SUPPLIED TEXT.

^^^^^^^^

Ruxolitinib suppresses tumor growth in PTEN-deficient glioblastoma by inhibiting the STAT3-PDL1 axis-mediated the M2 polarization of macrophages.

BACKGROUND

Glioblastoma (GBM) is the most malignant form of brain tumor, and GBM patients with poorer prognosis and highly immunosuppressive tumor microenvironment (TME) often exhibit PTEN deficiency in their tumor tissues. Therefore, new therapeutic strategies targeting immunosuppressive TME maybe useful in PTEN-deficient GBM.

METHODS

Bioinformatics was used to assess gene expression, survival time and immunoinfiltration in PTEN-deficient GBM. CRISPR-Cas9 was used to construct gene knockout cell lines. C57BL/6 mouse orthotopic GBM models were used to conduct survival analysis and evaluate treatment effect of Ruxolitinib. Flow cytometry, immunohistochemistry, immunofluorescence and quantitative real-time PCR (qRT-PCR) to detect the polarization of macrophages. Immunoblotting, immunohistochemistry, qRT-PCR, enzyme linked immunosorbent assay, and dual-luciferase reporter assay were used to conduct mechanism research.

RESULTS

We identified that the elevated levels of phosphorylated STAT3 (p-STAT3) in PTEN-deficient GBM facilitate PDL1 transcription, which subsequently drives M2 polarization of macrophages. Furthermore, PTEN deficiency, along with high expression levels of STAT3 and PDL1, are associated with a shorter survival time in GBM patients. Notably, in orthotopic mouse models of GBM with PTEN deficiency, Ruxolitinib therapy reduces the levels of p-STAT3 and PDL1, inhibits the infiltration of M2 macrophages, and suppresses tumor growth.

CONCLUSIONS

The STAT3-PDL1 axis plays a crucial role in the M2 polarization of macrophages in PTEN-deficient GBM. The blockade of the STAT3-PDL1 axis by Ruxolitinib regulates the anti-tumor immune response and curtails tumor progression in PTEN-deficient GBM, highlighting its significant clinical implications.

^^^^^^^^

STORED DATA.
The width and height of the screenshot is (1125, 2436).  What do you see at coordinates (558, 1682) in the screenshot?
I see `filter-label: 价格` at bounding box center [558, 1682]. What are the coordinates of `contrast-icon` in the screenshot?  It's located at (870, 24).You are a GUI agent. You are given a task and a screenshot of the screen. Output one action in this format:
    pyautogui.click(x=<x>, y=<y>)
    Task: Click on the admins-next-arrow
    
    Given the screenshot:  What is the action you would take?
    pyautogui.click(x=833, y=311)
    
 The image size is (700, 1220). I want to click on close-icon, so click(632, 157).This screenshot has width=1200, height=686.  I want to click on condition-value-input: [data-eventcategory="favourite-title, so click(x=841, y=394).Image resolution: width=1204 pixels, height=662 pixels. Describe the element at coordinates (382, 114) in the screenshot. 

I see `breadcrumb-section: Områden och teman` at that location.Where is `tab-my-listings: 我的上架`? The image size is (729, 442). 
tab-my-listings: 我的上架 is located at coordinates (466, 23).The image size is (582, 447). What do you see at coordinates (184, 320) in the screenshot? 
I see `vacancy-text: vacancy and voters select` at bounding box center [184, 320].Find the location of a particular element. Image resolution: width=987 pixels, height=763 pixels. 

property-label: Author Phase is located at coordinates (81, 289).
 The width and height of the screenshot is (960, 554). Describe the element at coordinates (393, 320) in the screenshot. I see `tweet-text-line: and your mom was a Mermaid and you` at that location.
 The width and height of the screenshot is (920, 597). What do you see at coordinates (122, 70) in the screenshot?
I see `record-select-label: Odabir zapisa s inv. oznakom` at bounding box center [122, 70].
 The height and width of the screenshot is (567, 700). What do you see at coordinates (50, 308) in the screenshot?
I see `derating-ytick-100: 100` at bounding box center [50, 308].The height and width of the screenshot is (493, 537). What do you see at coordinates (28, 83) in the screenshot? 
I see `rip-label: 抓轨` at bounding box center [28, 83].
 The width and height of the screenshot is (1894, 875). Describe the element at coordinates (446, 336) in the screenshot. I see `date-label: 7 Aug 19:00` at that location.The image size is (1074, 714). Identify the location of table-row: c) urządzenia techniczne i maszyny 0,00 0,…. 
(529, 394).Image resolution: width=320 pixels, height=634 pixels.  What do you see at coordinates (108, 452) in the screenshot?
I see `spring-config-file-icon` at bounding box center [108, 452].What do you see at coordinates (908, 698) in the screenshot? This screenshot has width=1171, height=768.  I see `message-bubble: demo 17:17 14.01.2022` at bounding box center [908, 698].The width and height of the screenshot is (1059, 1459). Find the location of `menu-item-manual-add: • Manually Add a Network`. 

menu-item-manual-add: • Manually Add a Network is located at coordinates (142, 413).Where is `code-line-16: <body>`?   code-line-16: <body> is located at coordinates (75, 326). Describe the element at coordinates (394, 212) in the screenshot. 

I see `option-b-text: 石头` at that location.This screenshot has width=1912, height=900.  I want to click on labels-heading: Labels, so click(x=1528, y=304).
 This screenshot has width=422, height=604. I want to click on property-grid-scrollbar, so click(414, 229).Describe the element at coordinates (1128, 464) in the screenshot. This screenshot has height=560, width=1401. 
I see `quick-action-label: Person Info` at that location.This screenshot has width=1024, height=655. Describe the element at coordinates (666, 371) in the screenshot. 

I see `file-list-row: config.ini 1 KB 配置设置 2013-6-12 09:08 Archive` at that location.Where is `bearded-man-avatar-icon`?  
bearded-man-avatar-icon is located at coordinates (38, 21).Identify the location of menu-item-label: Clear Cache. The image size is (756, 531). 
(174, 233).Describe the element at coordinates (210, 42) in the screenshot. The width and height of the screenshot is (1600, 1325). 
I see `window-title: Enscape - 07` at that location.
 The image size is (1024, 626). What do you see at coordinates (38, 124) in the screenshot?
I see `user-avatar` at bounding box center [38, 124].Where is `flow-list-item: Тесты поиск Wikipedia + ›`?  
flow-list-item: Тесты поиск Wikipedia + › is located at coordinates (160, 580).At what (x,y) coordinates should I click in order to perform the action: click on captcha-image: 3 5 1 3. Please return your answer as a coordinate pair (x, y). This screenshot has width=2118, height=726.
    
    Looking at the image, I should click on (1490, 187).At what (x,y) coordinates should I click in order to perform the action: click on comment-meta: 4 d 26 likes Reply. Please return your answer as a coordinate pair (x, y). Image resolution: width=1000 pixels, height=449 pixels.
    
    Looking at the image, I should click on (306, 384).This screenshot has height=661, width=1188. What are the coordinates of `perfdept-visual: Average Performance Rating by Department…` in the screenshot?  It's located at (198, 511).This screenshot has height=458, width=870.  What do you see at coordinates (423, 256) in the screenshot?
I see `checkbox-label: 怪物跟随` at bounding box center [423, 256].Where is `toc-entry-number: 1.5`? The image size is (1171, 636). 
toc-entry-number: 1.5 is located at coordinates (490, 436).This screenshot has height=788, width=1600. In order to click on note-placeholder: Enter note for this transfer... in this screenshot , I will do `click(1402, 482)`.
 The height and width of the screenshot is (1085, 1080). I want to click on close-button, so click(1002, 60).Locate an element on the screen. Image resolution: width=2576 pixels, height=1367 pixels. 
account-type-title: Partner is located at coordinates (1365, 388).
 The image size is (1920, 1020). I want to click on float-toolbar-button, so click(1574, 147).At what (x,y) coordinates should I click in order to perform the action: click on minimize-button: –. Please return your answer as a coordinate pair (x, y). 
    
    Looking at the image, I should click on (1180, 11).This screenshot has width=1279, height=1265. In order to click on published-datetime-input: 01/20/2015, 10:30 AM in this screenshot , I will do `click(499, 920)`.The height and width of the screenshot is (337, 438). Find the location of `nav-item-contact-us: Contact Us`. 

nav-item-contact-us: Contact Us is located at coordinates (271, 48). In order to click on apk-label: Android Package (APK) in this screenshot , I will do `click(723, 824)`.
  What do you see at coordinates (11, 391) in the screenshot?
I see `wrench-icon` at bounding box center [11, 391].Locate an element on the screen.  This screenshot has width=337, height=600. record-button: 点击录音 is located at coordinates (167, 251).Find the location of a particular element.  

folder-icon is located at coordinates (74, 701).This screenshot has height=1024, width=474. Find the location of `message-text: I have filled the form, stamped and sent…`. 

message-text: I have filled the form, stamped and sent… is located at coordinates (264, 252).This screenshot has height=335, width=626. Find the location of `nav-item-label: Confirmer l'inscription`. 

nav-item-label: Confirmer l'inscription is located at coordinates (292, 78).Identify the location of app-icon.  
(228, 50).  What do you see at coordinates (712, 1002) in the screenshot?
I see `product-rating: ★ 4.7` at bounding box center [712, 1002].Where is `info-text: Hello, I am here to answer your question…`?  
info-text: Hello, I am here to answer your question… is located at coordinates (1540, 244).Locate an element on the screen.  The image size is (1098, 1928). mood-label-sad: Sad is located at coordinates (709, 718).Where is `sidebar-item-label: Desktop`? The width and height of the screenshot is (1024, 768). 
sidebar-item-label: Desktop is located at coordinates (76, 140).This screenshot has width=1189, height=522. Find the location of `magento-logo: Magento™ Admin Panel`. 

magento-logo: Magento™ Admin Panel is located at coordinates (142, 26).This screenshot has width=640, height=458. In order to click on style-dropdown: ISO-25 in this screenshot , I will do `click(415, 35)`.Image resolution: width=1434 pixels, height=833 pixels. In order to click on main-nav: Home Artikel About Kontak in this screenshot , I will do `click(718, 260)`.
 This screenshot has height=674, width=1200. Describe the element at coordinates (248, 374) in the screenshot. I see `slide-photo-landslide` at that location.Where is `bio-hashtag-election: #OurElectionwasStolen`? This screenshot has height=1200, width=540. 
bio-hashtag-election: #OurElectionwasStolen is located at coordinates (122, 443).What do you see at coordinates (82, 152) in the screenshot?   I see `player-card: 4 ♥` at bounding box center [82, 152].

^^^^^^^^

EXERCISE INSTRUCTIONS.
Please name the mouse strain that the glioblastoma abstract says was used for the orthotopic tumor models.

COMPLETED EXERCISE.
C57BL/6